Riddle That Will Screw With Your Brain

Okay, before you read this and decide to embark upon trying to solve this brain-teasing mother, make sure that you don't have anything else to do in the next few hours. Because trust me, not being able to solve this WILL be killing you.

All right, first let me give my mini-disclaimer by stating that I didn't create this (haha, that'd be a riot), nor did I even discover it firsthand. In fact I just read this on another discussion forum a while ago, and I suffered (along with many others) trying to solve it.

Quote:

3 Prisoners are to be shot at dawn. Instead of calling them Prisoners A, B, and C, we're gonna give them names. They are now Randy Orton, Hayden Panettiere, and Jack Bauer, respectively.
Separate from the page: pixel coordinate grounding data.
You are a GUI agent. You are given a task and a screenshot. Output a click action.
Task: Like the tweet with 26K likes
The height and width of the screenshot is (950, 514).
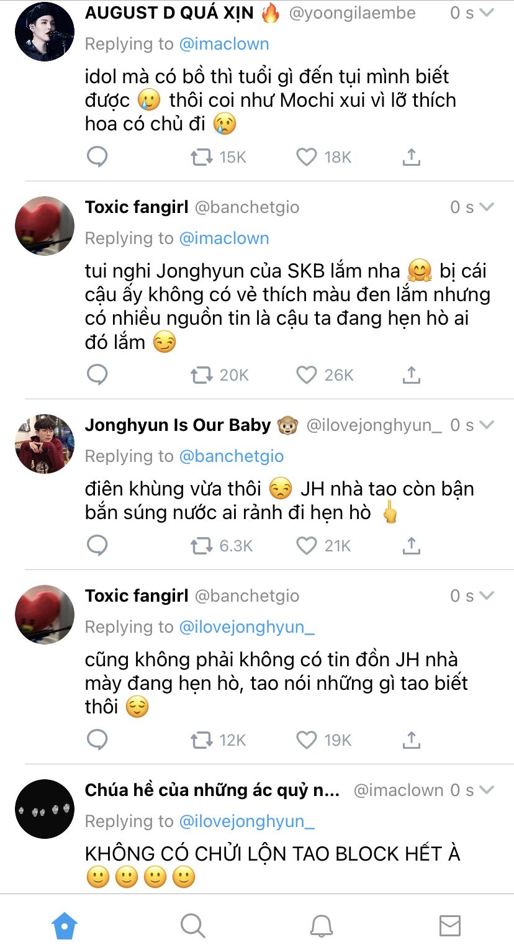coord(306,374)
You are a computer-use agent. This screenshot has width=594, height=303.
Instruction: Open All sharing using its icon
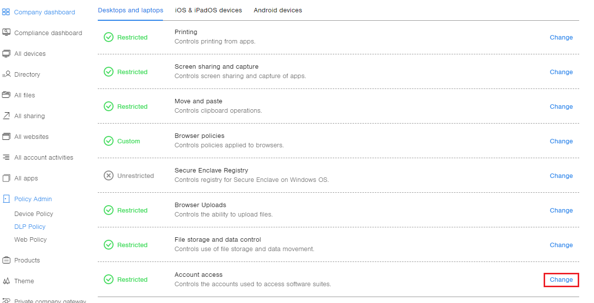6,116
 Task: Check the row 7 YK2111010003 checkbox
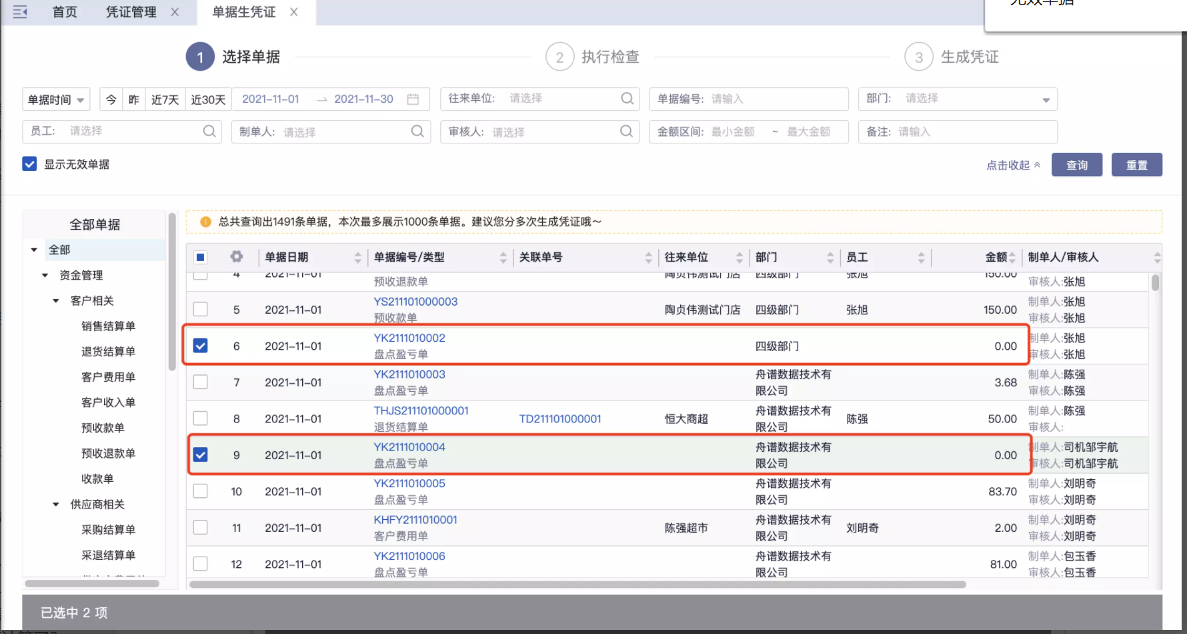click(200, 382)
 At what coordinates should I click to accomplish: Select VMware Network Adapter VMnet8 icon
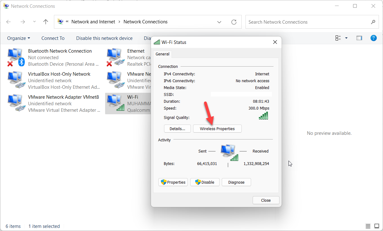[16, 104]
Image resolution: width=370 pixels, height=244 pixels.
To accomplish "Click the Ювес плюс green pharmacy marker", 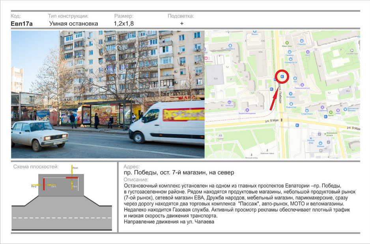I will click(287, 43).
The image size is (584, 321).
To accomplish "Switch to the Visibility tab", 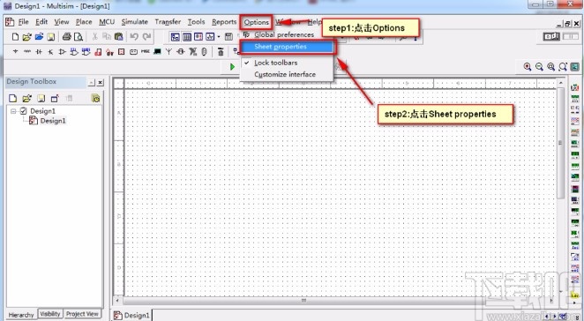I will (50, 314).
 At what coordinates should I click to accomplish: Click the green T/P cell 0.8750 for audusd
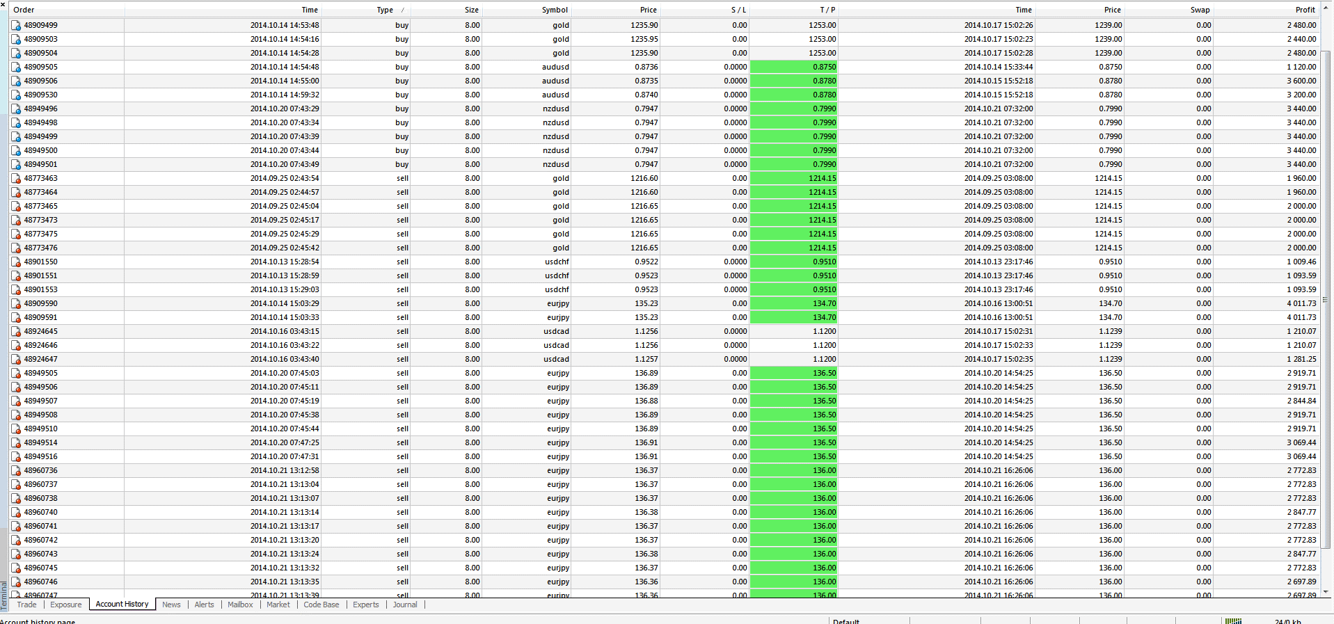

After finding out that 1 of them will be pardoned and spared, Bauer asks the warden:

''As only one of us is going to be spared, it is clear that at least one of the other two of us is going to die. If you tell the name of one of those who is going to be shot for sure, I'll give you access to CTU's encrypted files. You're not giving away any secret, because, it is mathematically certain that at least one of the other two will be shot. Just give me the name of one of the two who is certain to be shot and I'll give you the information.''

The guard thinks for a moment. He is convinced that this will have no effect on anything; nothing is changed by telling Jack. So he says, "The Legend Killer Randy Orton will die.''

Jack is now happy because where before he had a one-in-three chance of surviving, he now has a 50/50 chance of being spared.

QUESTION: IS JACK BAUER'S REASONING CORRECT? (If not, what is the probability of him surviving and the probabilities of each of the other two surviving?)

NOTE: If it was already certain that (at least) one of the other two must die, how is it possible that just knowing which of the other two will die will improve Jack's chances of survival?[/b]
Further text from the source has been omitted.